**ABOUT THIS EXERCISE:**
Print exactly the lines below between the line holding "You are a computer-use" and the line holding "Where should I click to: Click", inclusive, and nothing more.

**SUPPLIED ENTRIES:**
Start of Block

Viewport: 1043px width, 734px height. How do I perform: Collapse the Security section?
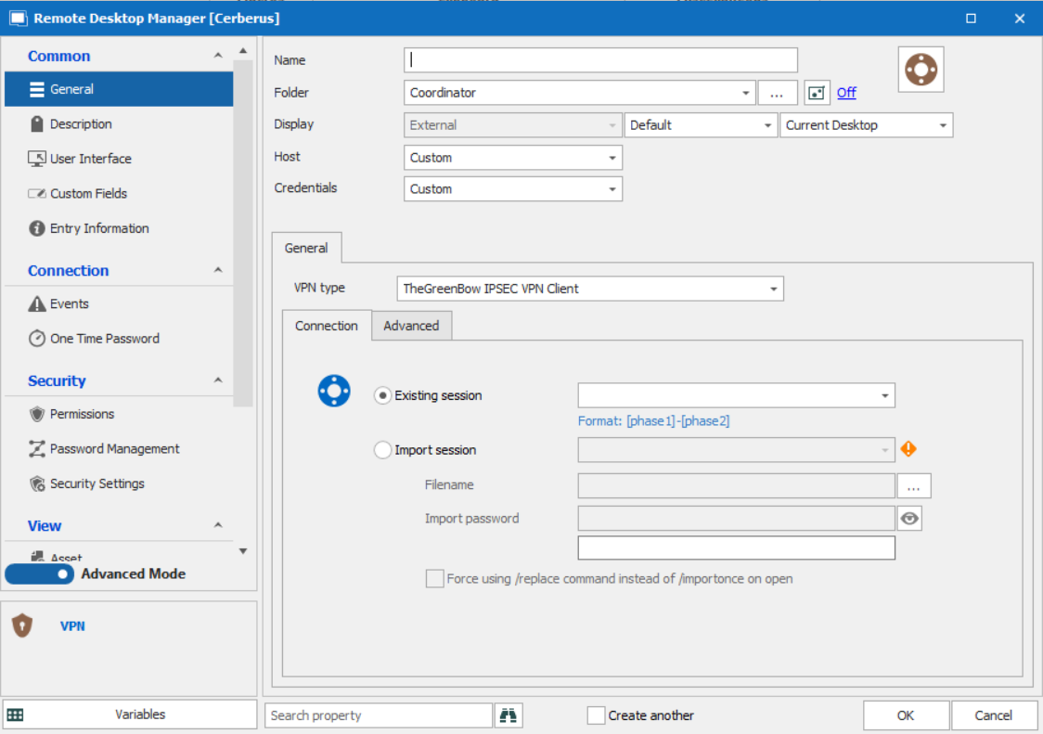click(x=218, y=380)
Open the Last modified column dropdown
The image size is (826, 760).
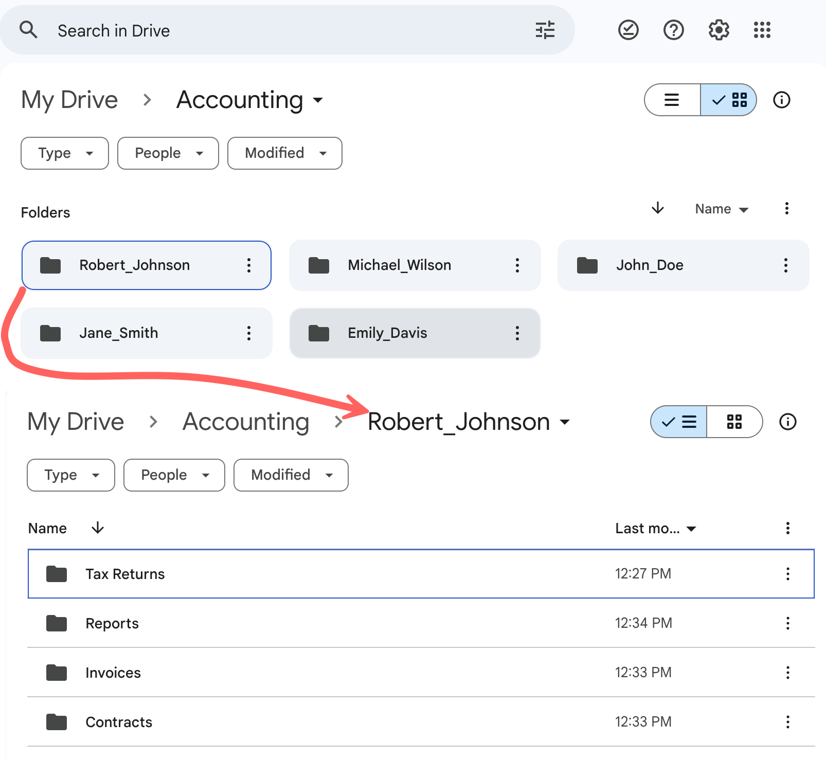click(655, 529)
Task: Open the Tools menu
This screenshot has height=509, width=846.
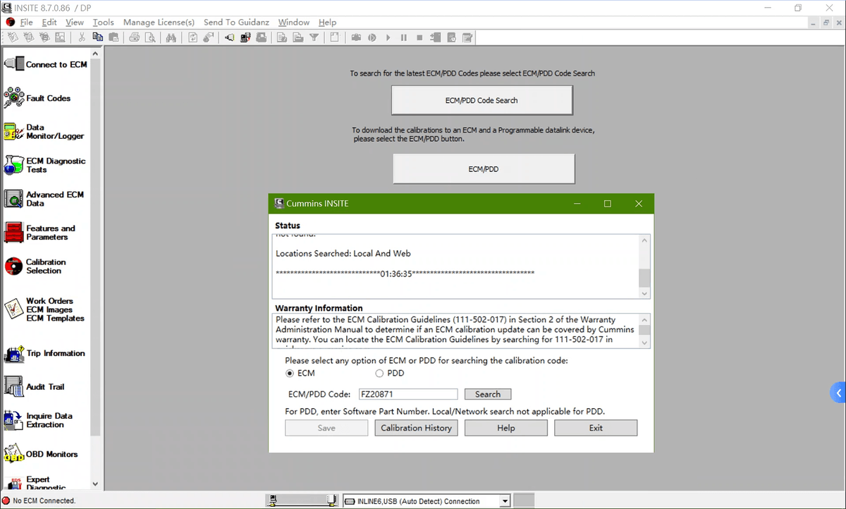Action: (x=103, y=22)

End of Block
Start of Block

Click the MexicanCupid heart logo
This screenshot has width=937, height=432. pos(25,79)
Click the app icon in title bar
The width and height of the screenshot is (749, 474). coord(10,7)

End of Block
Start of Block

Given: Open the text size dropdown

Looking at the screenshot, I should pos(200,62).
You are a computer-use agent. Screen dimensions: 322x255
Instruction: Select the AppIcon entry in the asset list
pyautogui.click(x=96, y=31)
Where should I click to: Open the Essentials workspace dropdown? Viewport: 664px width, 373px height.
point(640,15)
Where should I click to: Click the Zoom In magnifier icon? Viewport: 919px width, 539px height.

End of Block

**EXERCISE RESULT:**
You are a computer-use agent. Screen dimensions: 322x255
Instruction: Select the AppIcon entry in the asset list
pyautogui.click(x=96, y=31)
Where should I click to: Open the Essentials workspace dropdown? Viewport: 664px width, 373px height.
point(640,15)
Where should I click to: Click the Zoom In magnifier icon? Viewport: 919px width, 539px height.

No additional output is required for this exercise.